Palestinian refugee communities living in camps in Lebanon face many of the same challenges as residents of Gaza. Limited electricity, unemployment, long distances to services and education, and access to medical care are constant issues in their daily lives. Medical Aid for Palestine’s partner organization Naba’a provides free gynecological services to women in the the Ein el Helweh camp. These services include screening for early detection of breast and cervical cancer.
UPDATE ON BDS
- The article compiles a list of 70 moments in 2018 demonstrating solidarity with BDS and for Palestine.
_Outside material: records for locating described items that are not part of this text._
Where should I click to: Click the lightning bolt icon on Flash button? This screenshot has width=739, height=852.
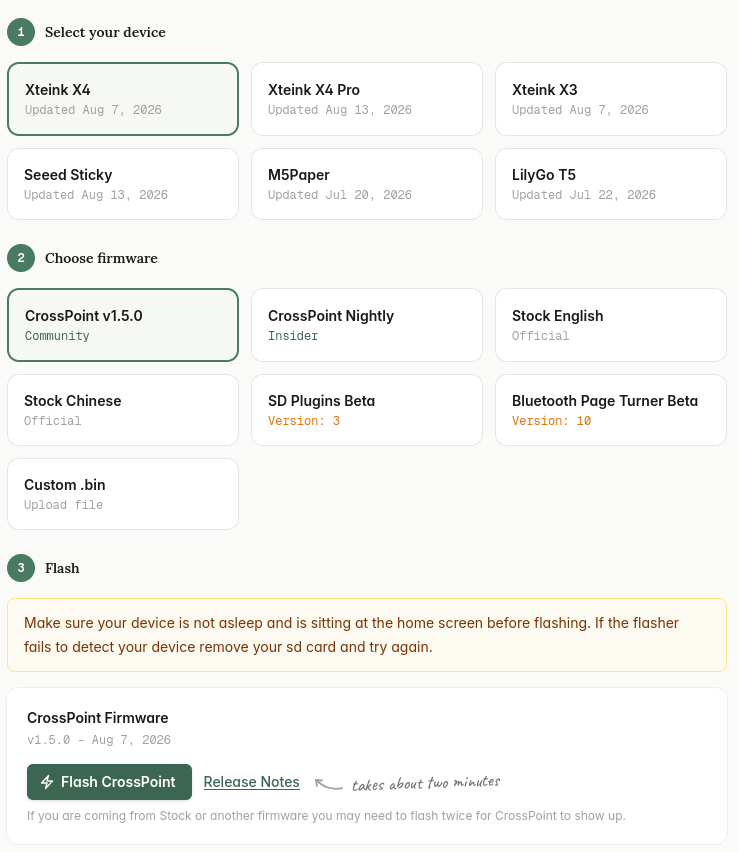pyautogui.click(x=47, y=782)
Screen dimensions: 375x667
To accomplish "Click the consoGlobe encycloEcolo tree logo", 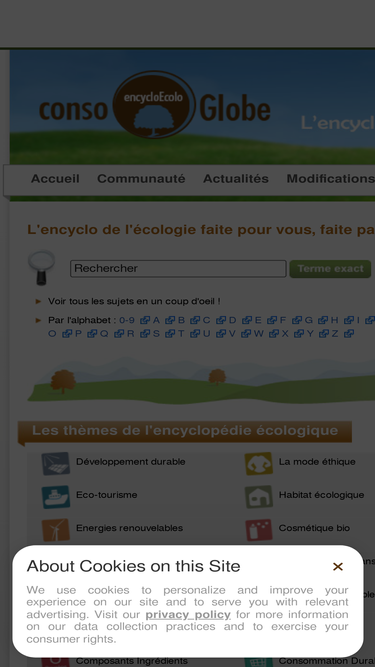I will pos(154,105).
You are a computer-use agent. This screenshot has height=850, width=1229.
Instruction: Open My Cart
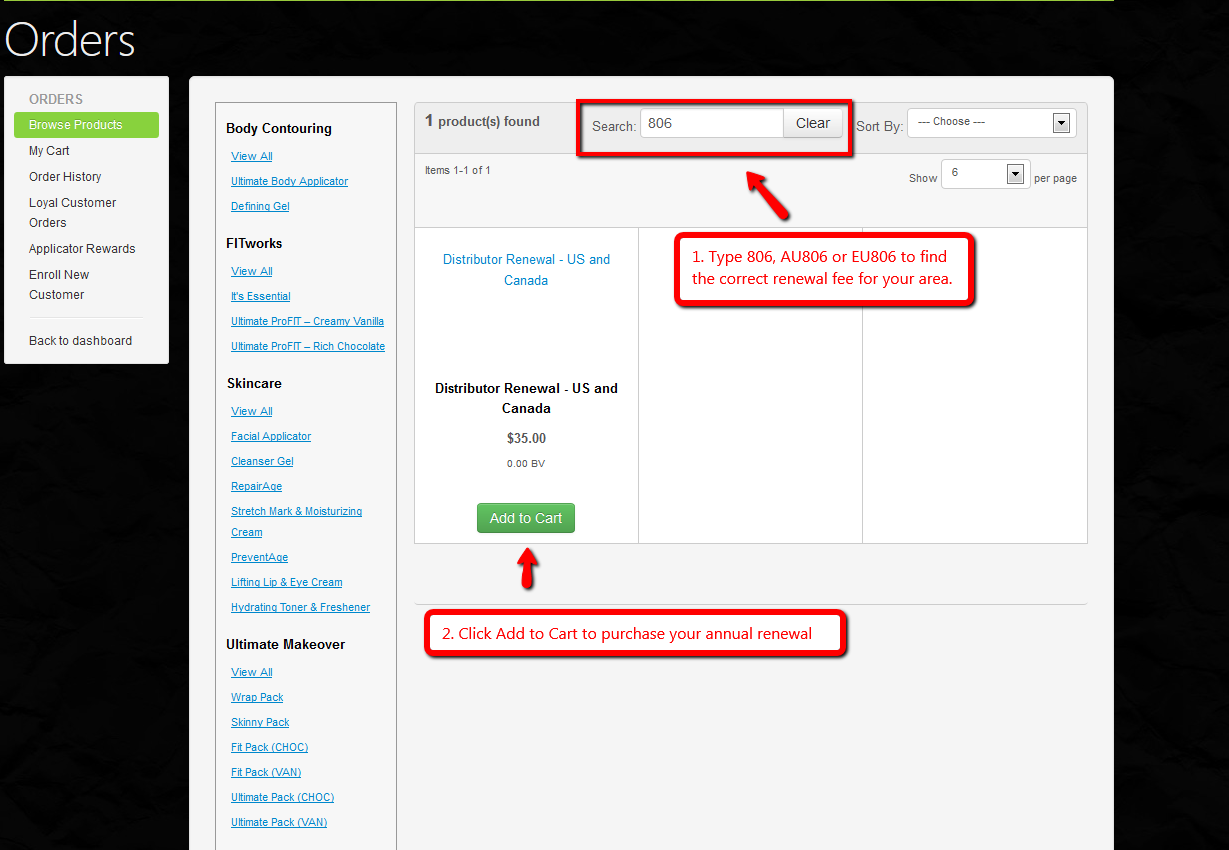pos(48,150)
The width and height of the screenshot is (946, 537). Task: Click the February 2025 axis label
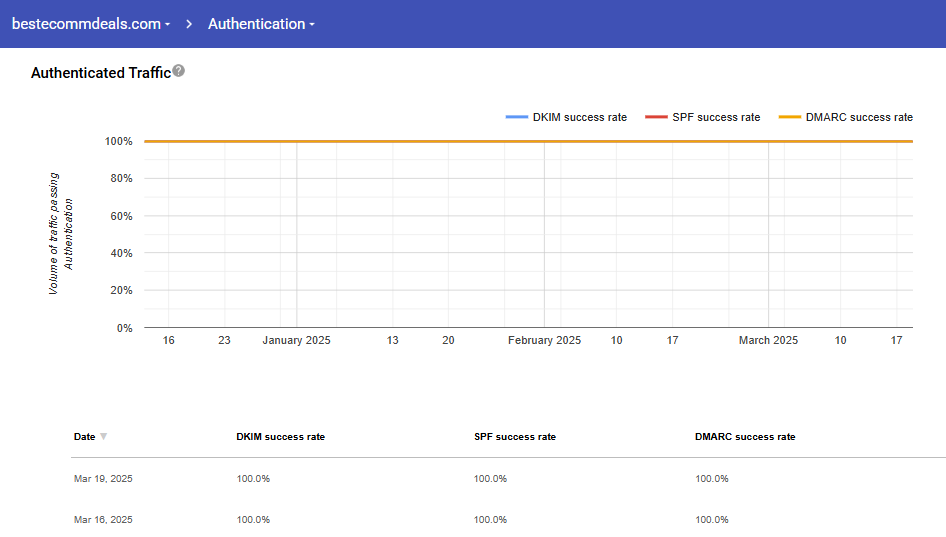(544, 341)
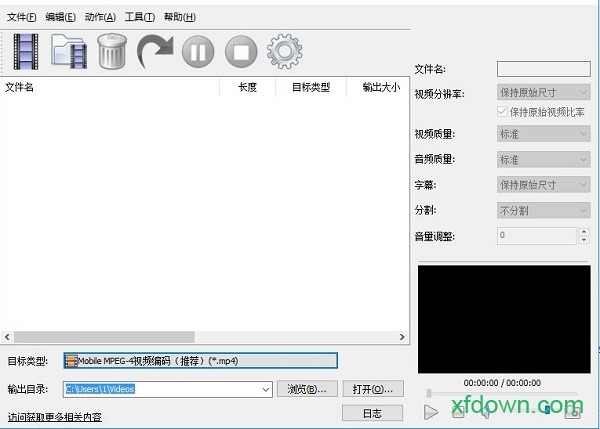The height and width of the screenshot is (429, 600).
Task: Open the 目标类型 format selector
Action: pos(200,360)
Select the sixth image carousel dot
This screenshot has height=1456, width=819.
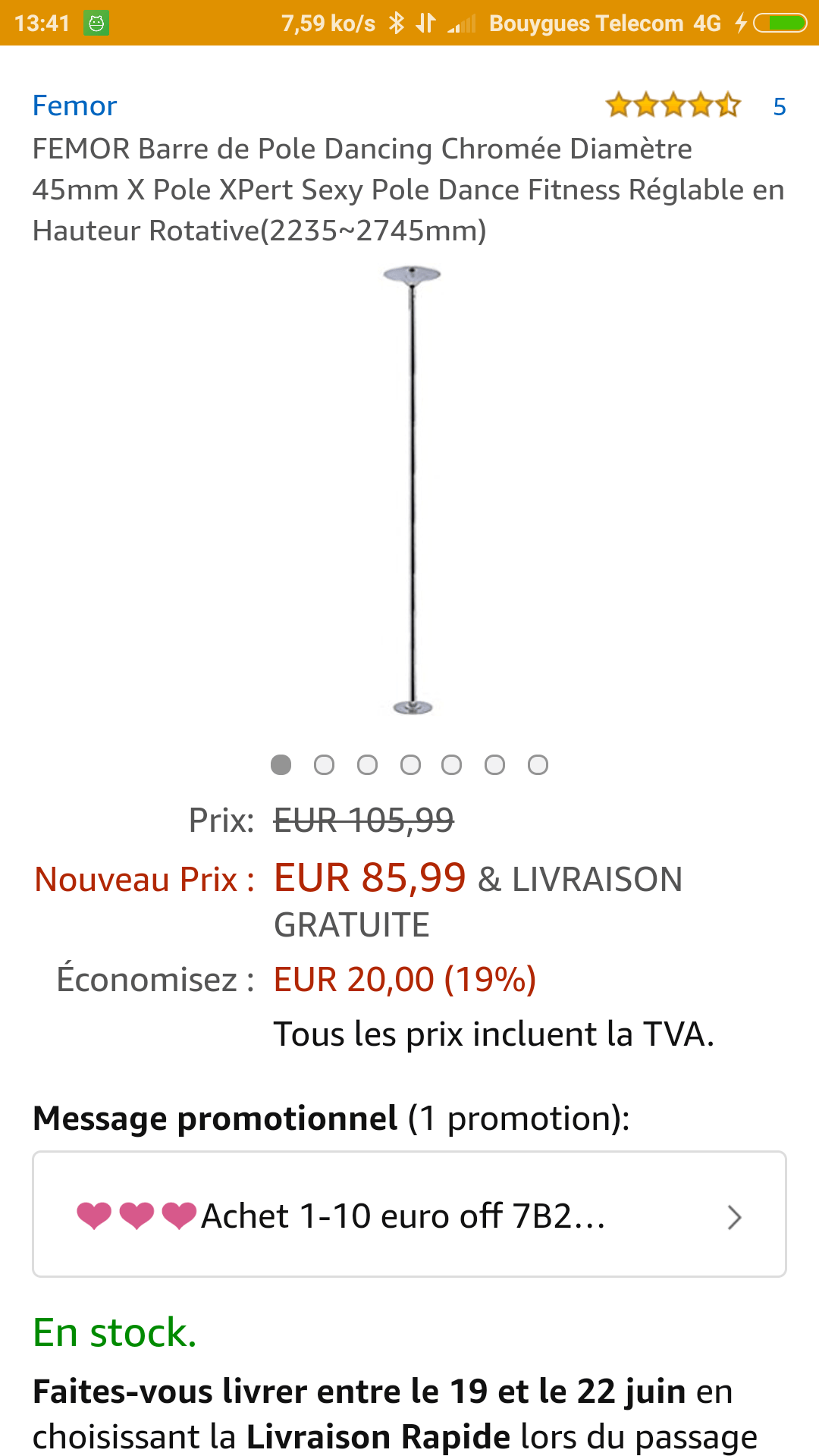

The 70 moments mark the seventieth anniversary of Nabka, or “Catastrophe,” wherein Palestinians faced mass expulsion from their homes to establish a Jewish-majority state. The growing movement supporting BDS and opposition to Israeli occupation has extended to governments, city councils, members of Parliament and political parties in several countries, many of whom are working to impose a military embargo on Israel and/or revise or stop arms sales and training with the Israeli military.
CONTRADICTIONS RE: HUMAN RIGHTS AND JEWISH PRIVILEGE
- Important reflections in the NY Review of Books on the historical tradition of support for human rights in the Jewish community and the contradictions within Israel of supporting Jewish rights at the price of violating Palestinian rights.
“One can’t help but notice how the Jewish fight for rights as a national minority within rabidly nationalist Central and Eastern Europe merged, after an unthinkable catastrophe, with the struggle for a Jewish nation-state in Palestine that now, seventy years later, discriminates against its own Arab minority within the Green Line (the pre-1967 border) and savagely persecutes millions of Palestinians in the occupied territories.”